This work is the fourth of five stages of an analysis where the main objective was to identify the most valued data science skills. Our approach to this was to collect job postings from various job boards and extract the skills from the postings. The purpose of this specific file’s work is to analyze the skills extracted from the job postings.
Code for web scraping, cleaning, and skill extraction can be found in the project repository on GitHub.

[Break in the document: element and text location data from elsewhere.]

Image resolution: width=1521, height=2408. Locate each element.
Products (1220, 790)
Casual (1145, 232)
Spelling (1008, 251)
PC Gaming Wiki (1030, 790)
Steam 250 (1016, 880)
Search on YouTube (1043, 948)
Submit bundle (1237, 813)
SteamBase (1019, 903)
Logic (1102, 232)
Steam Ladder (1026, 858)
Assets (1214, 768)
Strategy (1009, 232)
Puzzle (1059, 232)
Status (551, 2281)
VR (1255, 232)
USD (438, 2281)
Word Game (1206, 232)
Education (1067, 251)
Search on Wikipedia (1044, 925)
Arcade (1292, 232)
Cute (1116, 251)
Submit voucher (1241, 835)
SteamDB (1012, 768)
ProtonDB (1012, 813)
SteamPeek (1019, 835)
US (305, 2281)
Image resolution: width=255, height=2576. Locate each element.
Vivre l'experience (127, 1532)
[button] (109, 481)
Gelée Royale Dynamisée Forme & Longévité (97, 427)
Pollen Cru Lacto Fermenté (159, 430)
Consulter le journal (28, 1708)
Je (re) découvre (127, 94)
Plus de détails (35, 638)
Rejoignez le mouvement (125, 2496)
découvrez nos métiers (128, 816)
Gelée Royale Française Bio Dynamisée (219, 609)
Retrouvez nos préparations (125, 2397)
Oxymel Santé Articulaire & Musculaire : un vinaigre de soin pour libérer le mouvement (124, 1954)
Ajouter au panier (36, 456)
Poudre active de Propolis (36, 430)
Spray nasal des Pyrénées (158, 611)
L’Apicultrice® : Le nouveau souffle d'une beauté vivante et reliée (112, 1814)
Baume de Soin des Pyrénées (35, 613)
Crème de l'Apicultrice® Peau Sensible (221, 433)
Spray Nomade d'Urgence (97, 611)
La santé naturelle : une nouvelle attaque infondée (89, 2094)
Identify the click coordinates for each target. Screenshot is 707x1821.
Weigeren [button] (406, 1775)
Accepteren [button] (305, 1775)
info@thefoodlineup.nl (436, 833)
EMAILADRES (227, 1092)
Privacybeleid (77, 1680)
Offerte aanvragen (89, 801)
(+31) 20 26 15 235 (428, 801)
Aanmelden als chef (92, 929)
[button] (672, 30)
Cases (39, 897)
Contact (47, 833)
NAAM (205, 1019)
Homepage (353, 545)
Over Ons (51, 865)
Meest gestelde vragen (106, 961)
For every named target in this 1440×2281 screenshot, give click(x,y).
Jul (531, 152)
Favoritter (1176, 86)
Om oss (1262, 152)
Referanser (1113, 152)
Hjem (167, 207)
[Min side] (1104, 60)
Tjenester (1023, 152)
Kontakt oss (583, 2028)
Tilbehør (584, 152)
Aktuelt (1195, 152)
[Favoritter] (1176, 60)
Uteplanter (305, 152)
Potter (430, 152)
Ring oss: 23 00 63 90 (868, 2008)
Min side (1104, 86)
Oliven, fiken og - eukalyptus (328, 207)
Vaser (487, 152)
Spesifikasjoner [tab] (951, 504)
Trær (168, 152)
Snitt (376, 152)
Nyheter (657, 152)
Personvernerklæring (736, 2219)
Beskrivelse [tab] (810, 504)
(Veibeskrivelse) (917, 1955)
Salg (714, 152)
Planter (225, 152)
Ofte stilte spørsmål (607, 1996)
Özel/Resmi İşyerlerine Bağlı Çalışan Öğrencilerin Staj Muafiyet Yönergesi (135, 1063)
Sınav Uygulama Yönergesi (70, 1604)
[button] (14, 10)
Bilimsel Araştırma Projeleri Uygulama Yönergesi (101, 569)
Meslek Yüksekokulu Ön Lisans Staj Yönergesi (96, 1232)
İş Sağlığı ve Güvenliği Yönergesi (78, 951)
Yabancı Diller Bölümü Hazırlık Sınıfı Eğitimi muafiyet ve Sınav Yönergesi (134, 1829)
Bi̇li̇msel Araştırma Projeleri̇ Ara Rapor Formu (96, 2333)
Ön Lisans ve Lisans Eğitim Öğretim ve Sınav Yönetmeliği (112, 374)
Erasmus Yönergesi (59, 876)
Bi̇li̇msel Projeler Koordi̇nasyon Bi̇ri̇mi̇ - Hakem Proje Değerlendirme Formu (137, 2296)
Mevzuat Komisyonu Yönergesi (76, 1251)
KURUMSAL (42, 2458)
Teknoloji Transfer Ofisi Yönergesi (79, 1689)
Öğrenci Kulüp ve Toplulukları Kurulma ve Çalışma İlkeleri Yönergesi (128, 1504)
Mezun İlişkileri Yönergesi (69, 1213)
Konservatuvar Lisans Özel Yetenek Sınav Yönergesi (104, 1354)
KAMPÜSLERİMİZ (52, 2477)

Read the data from a CSV file which contains job listings and skills
import_df <- read_csv('output/job_listings_skills_long.csv')
distinct_job_website <-
import_df |>
group_by(website) |>
summarise(count = n_distinct(job_id)) |>
arrange(desc(count))
ggplot(distinct_job_website, aes(x = count, y = reorder(website, count))) +
geom_bar(stat = 'identity', fill = '#4E79A7') +
labs(title = "Job Listings per Website", x = '', y = '') +
theme_bw() +
theme(panel.grid.major = element_blank(),
axis.text = element_text(face = 'bold'))
knitr::kable(distinct_job_website)
| website | count |
|---|---|
| ai-jobs.net | 3967 |
| dataanalyst.com | 700 |
| usajobs.gov | 58 |
| data.cityofnewyork.us | 44 |
Based on the job postings that had college degree information, having a Master’s was first at 498, followed by a Bachelor’s at 456.
high_degree <-
import_df |>
na.omit(highest_ed) %>%
group_by(highest_ed) %>%
summarize(count = n_distinct(job_id))
high_degree %>%
ggplot(aes(x = highest_ed, y = count)) +
geom_bar(stat = 'identity', fill = '#4E79A7') +
labs(title = "Most Degrees Requested", x = '', y = '') +
theme_bw() +
theme(panel.grid.major = element_blank(),
axis.text = element_text(face = 'bold')) +
geom_text(aes(label = count),
position = position_stack(vjust = 0.8),
size = 4,
fontface = 'bold',
color = 'white')
knitr::kable(high_degree)
| highest_ed | count |
|---|---|
| bachelor | 456 |
| master | 498 |
| phd | 313 |
The histogram shows the distribution of maximum salary values for all jobs within the dataset, with missing values removed. We can see that there is a bi-modal distribution where it peaks first at $125,000 and again at $175,000.
salaries <-
import_df |>
filter(!is.na(salary_max)) |>
distinct(job_id, .keep_all = TRUE)
salaries |>
ggplot(aes(x = salary_max)) +
geom_histogram(binwidth = 25000, fill = '#4E79A7') +
scale_x_continuous(labels = scales::dollar) +
labs(title = "Maximum Salary Distribution", x = '', y = '') +
theme_bw() +
theme(panel.grid.major = element_blank(),
axis.text = element_text(face = 'bold')) +
stat_bin(binwidth=25000, geom='text', color='white', size=3,
aes(label=after_stat(count)), position=position_stack(vjust=0.8))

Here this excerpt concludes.